## How to complete this task
The entire set of lines below should be copied exactly.

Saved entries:
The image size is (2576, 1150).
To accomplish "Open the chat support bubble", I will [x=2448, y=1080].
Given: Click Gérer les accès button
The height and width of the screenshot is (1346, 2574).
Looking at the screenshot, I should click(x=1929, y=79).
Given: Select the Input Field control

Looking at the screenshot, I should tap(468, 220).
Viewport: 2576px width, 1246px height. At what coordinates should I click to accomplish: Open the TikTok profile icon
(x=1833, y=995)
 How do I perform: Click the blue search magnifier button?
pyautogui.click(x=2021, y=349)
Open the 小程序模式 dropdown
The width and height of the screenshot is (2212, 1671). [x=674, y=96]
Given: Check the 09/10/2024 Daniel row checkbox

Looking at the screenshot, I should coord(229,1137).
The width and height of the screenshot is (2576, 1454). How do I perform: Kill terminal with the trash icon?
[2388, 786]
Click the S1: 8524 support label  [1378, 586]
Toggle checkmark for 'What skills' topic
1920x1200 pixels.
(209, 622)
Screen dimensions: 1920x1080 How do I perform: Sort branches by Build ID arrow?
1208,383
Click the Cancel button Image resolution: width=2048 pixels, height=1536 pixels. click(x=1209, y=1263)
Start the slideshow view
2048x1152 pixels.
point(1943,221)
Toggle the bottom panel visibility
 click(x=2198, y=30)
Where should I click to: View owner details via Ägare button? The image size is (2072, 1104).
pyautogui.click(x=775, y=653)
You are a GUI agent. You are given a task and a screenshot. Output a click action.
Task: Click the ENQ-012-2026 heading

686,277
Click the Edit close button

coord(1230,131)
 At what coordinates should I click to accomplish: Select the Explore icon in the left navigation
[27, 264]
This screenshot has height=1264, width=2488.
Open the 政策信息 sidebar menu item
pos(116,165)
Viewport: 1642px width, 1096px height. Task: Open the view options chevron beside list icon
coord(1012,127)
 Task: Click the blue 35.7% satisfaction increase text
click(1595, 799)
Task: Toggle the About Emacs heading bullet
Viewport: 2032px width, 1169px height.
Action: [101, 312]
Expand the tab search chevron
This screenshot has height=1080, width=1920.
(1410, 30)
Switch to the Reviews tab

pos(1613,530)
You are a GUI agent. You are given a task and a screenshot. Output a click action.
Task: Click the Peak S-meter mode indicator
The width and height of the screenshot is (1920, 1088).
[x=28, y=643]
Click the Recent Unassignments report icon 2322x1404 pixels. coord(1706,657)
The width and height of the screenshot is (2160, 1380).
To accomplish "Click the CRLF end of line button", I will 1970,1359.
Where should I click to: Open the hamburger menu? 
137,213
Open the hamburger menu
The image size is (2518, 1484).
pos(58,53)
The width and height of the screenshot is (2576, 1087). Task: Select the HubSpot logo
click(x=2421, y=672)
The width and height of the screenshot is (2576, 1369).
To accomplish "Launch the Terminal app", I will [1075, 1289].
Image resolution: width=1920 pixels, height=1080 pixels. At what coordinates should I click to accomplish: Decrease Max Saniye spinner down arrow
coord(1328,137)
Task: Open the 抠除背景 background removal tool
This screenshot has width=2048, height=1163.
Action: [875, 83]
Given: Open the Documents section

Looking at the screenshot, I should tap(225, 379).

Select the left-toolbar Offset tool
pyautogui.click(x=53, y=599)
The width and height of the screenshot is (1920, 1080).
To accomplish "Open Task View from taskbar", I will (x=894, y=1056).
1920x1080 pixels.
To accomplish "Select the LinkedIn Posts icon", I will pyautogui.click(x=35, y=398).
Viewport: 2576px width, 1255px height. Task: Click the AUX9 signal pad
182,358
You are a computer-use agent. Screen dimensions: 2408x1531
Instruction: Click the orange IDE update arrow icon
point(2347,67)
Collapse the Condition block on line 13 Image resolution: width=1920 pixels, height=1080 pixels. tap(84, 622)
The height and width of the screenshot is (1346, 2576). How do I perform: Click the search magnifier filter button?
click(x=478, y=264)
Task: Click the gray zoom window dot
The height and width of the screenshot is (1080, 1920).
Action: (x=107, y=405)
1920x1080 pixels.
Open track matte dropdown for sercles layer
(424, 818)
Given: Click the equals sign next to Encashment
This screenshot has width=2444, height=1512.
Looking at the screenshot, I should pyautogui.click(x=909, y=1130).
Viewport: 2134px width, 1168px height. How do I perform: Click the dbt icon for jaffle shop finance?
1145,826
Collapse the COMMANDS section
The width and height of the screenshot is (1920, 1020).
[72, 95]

## Response to the exercise
The image size is (2576, 1150).
To accomplish "Open the chat support bubble", I will [x=2448, y=1080].
Given: Click Gérer les accès button
The height and width of the screenshot is (1346, 2574).
Looking at the screenshot, I should click(x=1929, y=79).
Given: Select the Input Field control

Looking at the screenshot, I should tap(468, 220).
Viewport: 2576px width, 1246px height. At what coordinates should I click to accomplish: Open the TikTok profile icon
(x=1833, y=995)
 How do I perform: Click the blue search magnifier button?
pyautogui.click(x=2021, y=349)
Open the 小程序模式 dropdown
The width and height of the screenshot is (2212, 1671). [x=674, y=96]
Given: Check the 09/10/2024 Daniel row checkbox

Looking at the screenshot, I should coord(229,1137).
The width and height of the screenshot is (2576, 1454). How do I perform: Kill terminal with the trash icon?
[2388, 786]
Click the S1: 8524 support label  [1378, 586]
Toggle checkmark for 'What skills' topic
1920x1200 pixels.
(209, 622)
Screen dimensions: 1920x1080 How do I perform: Sort branches by Build ID arrow?
1208,383
Click the Cancel button Image resolution: width=2048 pixels, height=1536 pixels. click(x=1209, y=1263)
Start the slideshow view
2048x1152 pixels.
point(1943,221)
Toggle the bottom panel visibility
 click(x=2198, y=30)
Where should I click to: View owner details via Ägare button? The image size is (2072, 1104).
pyautogui.click(x=775, y=653)
You are a GUI agent. You are given a task and a screenshot. Output a click action.
Task: Click the ENQ-012-2026 heading

686,277
Click the Edit close button

coord(1230,131)
 At what coordinates should I click to accomplish: Select the Explore icon in the left navigation
[27, 264]
This screenshot has height=1264, width=2488.
Open the 政策信息 sidebar menu item
pos(116,165)
Viewport: 1642px width, 1096px height. Task: Open the view options chevron beside list icon
coord(1012,127)
 Task: Click the blue 35.7% satisfaction increase text
click(1595, 799)
Task: Toggle the About Emacs heading bullet
Viewport: 2032px width, 1169px height.
Action: [101, 312]
Expand the tab search chevron
This screenshot has height=1080, width=1920.
(1410, 30)
Switch to the Reviews tab

pos(1613,530)
You are a GUI agent. You are given a task and a screenshot. Output a click action.
Task: Click the Peak S-meter mode indicator
The width and height of the screenshot is (1920, 1088).
[x=28, y=643]
Click the Recent Unassignments report icon 2322x1404 pixels. coord(1706,657)
The width and height of the screenshot is (2160, 1380).
To accomplish "Click the CRLF end of line button", I will 1970,1359.
Where should I click to: Open the hamburger menu? 
137,213
Open the hamburger menu
The image size is (2518, 1484).
pos(58,53)
The width and height of the screenshot is (2576, 1087). Task: Select the HubSpot logo
click(x=2421, y=672)
The width and height of the screenshot is (2576, 1369).
To accomplish "Launch the Terminal app", I will [1075, 1289].
Image resolution: width=1920 pixels, height=1080 pixels. At what coordinates should I click to accomplish: Decrease Max Saniye spinner down arrow
coord(1328,137)
Task: Open the 抠除背景 background removal tool
This screenshot has width=2048, height=1163.
Action: [875, 83]
Given: Open the Documents section

Looking at the screenshot, I should tap(225, 379).

Select the left-toolbar Offset tool
pyautogui.click(x=53, y=599)
The width and height of the screenshot is (1920, 1080).
To accomplish "Open Task View from taskbar", I will (x=894, y=1056).
1920x1080 pixels.
To accomplish "Select the LinkedIn Posts icon", I will pyautogui.click(x=35, y=398).
Viewport: 2576px width, 1255px height. Task: Click the AUX9 signal pad
182,358
You are a computer-use agent. Screen dimensions: 2408x1531
Instruction: Click the orange IDE update arrow icon
point(2347,67)
Collapse the Condition block on line 13 Image resolution: width=1920 pixels, height=1080 pixels. tap(84, 622)
The height and width of the screenshot is (1346, 2576). How do I perform: Click the search magnifier filter button?
click(x=478, y=264)
Task: Click the gray zoom window dot
The height and width of the screenshot is (1080, 1920).
Action: (x=107, y=405)
1920x1080 pixels.
Open track matte dropdown for sercles layer
(424, 818)
Given: Click the equals sign next to Encashment
This screenshot has width=2444, height=1512.
Looking at the screenshot, I should pyautogui.click(x=909, y=1130).
Viewport: 2134px width, 1168px height. How do I perform: Click the dbt icon for jaffle shop finance?
1145,826
Collapse the COMMANDS section
The width and height of the screenshot is (1920, 1020).
[72, 95]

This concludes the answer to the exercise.